Just a quick refresher. A term sheet is a letter of intent that contains declarations by both parties on whether a successful exchange of business has taken place. But there is enough legal jurisprudence (both from British and Indian courts) which says that "the intention to create legal relations is quite different from the enforcement of the relations".

Think of it this way. A letter from A to B stating A will buy mangoes from B is a letter of intent but it is not an order for purchase which would enforce A's intent to buy B's mangoes. Thus, the letter as such (like a term sheet) is not legally enforceable. 

The Supreme Court has held in past cases that a letter of intent should NOT be binding on parties as it is not fundamental to the contract to buy or sell. 

Going by this reasoning, the term sheet dated November 25th 2015 between OYO and Zo would have been non-binding, contrary to Zo's claims. However, the arbitrator's award brought a surprising twist in the tale when it ruled that the term sheet in question was enforceable. 

For the record, this was in spite of the fact that the term sheet executed on November 25th  2015 specifically mentioned in its preamble that it will not be binding.


Why Then?

This is where the nuance of the case comes into picture.

According to the arbitrator, despite the express non-binding nature of the agreement, a particular element under contract law called "specific performance" becomes relevant to this case. Specific performance is essentially a contractual remedy that enables one party to claim damages against the other if a part of the terms under the contract has been performed. 

The arbitrator says that Zo "did everything within its control to complete the obligations" under the deal, including the transfer of its assets. In contrast, OYO failed to transfer the 7% stake that it was obliged to do under the same deal. The theory of specific performance dictates that even if there is no intent to pursue a contractual relationship, the performance of certain acts to the effect of starting a contractual relationship (like Zo's asset sale) could be construed as an agreement. 

The obligations under the term sheet were consented, executed and performed by Zo which shows "definite intention" to enter into a contract. Therefore, the arbitrator considered the deal to be binding, valid and enforceable. 

But is it the most suitable interpretation? If a unilateral pursuit of contractual obligation is given legal recognition then it would question the whole consensus-based approach that contracts are based on. 

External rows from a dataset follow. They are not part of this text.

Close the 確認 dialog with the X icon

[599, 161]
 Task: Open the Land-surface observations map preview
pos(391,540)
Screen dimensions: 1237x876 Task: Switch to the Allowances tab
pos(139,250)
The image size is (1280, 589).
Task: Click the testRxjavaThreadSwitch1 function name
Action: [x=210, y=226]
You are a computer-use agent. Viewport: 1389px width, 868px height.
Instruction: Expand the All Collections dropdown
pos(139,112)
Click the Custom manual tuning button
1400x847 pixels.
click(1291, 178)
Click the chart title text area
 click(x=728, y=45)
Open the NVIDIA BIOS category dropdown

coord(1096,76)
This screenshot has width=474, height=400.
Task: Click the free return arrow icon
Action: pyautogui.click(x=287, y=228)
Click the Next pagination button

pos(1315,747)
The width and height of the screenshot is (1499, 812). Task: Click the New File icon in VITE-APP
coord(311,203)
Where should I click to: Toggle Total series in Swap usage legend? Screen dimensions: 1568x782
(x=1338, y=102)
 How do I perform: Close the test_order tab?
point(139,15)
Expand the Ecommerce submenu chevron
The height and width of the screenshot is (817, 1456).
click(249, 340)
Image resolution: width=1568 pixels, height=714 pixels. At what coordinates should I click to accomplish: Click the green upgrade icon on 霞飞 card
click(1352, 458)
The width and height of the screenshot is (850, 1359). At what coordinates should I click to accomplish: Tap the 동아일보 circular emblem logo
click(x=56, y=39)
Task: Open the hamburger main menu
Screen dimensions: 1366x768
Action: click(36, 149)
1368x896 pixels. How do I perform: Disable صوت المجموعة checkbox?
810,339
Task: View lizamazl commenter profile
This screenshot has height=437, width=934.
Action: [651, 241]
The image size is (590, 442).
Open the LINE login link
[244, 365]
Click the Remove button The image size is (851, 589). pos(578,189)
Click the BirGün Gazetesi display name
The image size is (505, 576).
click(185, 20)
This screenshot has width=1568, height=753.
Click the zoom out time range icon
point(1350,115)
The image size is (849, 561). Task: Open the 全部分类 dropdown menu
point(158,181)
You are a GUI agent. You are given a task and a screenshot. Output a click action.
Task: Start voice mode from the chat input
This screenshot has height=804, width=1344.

To top it off, the term sheet, both in definition and practice, is quite different from a real contract which comes with more clarity on the rights and obligations of parties. If term sheets were binding in general then all such exploratory measures employed by companies before pursuing mergers or acquisition deals would be called into question. A mere interest for purchase is not a definitive agreement to do so. 


Legal Cobwebs Still Around

The award, however, hasn't been enforced yet. It doesn't offer any monetary relief to the parties either. The petition filed in the Delhi High Court is thus an attempt by Zo to follow-up on the arbitration and bag a conclusive verdict in its favour. Meanwhile, OYO has announced it will pursue further legal action to overturn it. 

As per SEBI's listing regulations, "an issuer shall not be eligible to make an initial public offer if there are any outstanding convertible securities or any other right which would entitle any person with any option to receive equity shares of the issuer". 

This means that until the issue of Zo's contentious 7% stake in OYO's parent company is resolved, OYO would be restrained from filing its prospectus with SEBI and face significant financial setbacks in the process. OYO's latest valuation stood at $9.6bn and accordingly, a 7% stake in it would be valued at $672m. That is a sizable amount for Zo to pursue at the expense of such a long-drawn contractual battle. 

OYO, on the other hand, has been trying hard to revive its revenue generation and cut back on loss-making operations for quite some time. With pandemic's scaled impact on hotel businesses and other ambitious partnerships of OYO in the fray (like Microsoft's $5m investment), a lot is at stake for the company vis-a-vis the 7% stake of Zo in dispute.